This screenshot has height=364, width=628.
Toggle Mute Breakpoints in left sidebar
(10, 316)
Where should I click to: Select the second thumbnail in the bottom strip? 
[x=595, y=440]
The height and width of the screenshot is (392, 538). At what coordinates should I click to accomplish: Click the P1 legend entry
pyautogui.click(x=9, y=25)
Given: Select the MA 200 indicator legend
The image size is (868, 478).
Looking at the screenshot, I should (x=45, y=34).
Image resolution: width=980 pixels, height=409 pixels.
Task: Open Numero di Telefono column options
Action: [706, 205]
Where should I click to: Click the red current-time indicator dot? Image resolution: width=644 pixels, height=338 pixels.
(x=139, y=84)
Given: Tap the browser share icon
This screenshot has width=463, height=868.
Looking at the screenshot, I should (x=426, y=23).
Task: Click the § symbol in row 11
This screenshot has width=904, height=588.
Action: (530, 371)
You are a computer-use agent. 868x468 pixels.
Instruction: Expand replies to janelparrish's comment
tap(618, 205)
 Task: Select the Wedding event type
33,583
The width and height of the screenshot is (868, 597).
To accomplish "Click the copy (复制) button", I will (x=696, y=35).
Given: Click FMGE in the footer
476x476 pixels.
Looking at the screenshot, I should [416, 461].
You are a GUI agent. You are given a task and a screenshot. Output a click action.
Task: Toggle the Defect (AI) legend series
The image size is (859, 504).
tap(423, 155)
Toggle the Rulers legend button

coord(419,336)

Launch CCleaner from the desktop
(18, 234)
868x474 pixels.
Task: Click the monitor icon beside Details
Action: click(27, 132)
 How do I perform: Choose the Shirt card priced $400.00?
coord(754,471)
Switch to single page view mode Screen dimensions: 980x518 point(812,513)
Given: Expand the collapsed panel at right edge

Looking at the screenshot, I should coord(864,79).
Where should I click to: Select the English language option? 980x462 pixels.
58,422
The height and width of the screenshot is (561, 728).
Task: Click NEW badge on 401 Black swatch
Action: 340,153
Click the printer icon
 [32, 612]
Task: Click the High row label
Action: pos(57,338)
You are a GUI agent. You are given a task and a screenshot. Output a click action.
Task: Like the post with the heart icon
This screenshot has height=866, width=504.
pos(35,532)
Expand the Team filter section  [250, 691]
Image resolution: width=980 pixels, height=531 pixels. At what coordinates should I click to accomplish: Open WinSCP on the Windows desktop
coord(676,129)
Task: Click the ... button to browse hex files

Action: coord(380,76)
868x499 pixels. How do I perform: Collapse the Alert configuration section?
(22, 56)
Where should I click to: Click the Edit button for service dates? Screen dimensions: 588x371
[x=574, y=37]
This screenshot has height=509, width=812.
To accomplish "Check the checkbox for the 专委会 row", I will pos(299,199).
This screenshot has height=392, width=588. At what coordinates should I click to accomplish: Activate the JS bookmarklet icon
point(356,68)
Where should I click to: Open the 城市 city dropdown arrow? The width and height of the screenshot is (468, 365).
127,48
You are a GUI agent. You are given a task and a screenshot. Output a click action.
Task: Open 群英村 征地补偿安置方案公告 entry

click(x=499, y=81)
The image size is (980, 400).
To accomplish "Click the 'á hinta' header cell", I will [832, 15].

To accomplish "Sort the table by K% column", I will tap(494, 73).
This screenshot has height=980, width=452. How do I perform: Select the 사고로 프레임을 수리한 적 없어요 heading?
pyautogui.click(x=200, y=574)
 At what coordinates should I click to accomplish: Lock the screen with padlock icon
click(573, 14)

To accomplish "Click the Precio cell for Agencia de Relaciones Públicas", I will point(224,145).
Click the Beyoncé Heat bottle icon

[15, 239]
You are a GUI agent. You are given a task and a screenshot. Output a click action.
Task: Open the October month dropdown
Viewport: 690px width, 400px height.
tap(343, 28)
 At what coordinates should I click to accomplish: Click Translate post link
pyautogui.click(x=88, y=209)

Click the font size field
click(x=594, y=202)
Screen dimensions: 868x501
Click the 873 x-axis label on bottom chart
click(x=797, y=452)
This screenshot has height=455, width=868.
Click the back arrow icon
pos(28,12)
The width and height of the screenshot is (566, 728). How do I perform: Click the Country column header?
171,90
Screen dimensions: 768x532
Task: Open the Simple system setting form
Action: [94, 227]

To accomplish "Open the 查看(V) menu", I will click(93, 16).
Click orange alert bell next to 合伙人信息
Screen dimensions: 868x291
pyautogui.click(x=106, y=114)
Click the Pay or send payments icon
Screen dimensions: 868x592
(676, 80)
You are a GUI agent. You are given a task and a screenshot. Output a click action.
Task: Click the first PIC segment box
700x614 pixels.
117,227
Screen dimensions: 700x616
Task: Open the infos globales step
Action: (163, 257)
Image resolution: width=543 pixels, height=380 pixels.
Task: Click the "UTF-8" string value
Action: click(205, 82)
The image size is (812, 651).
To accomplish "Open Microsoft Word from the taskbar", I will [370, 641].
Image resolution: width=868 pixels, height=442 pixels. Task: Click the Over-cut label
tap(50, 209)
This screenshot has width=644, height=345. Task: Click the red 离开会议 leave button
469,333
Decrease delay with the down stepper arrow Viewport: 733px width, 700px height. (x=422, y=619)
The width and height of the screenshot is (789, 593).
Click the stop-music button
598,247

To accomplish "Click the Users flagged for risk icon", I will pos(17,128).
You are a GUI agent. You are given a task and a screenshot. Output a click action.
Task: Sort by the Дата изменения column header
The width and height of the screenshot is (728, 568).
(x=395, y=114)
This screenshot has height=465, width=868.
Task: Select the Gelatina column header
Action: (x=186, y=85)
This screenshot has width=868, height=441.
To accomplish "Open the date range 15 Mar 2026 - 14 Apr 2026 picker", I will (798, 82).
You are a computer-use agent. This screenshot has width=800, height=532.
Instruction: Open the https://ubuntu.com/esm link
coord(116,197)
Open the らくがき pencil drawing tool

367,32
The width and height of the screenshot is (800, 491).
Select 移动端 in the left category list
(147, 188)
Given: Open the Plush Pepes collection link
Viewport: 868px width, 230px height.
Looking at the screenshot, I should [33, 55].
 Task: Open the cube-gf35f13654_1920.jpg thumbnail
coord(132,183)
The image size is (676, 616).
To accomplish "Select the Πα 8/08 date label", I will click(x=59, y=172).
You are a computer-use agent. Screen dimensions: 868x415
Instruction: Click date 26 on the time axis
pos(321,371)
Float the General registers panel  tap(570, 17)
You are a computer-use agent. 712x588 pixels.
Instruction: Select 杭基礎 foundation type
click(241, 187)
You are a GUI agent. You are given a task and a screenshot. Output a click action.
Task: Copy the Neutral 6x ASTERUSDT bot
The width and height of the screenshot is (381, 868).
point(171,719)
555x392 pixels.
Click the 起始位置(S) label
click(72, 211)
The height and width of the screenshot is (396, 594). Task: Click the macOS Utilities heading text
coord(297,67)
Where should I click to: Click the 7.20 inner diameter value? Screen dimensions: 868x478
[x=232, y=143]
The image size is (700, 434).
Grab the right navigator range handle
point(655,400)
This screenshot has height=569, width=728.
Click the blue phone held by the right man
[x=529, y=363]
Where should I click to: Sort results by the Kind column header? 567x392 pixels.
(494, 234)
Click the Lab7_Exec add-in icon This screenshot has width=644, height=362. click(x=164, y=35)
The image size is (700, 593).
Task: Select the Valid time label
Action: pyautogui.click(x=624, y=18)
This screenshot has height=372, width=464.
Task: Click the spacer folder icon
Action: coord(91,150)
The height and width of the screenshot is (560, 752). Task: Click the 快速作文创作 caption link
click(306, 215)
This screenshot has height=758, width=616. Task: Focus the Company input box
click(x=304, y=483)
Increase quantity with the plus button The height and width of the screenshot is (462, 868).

**Activity:**
Read the material above and copy out each line holding "computer".

**Answer below:**
You are a computer-use agent. 868x468 pixels.
You are a computer-use agent. This screenshot has width=800, height=532.
You are a computer-use agent. Screen dimensions: 868x415
You are a computer-use agent. 712x588 pixels.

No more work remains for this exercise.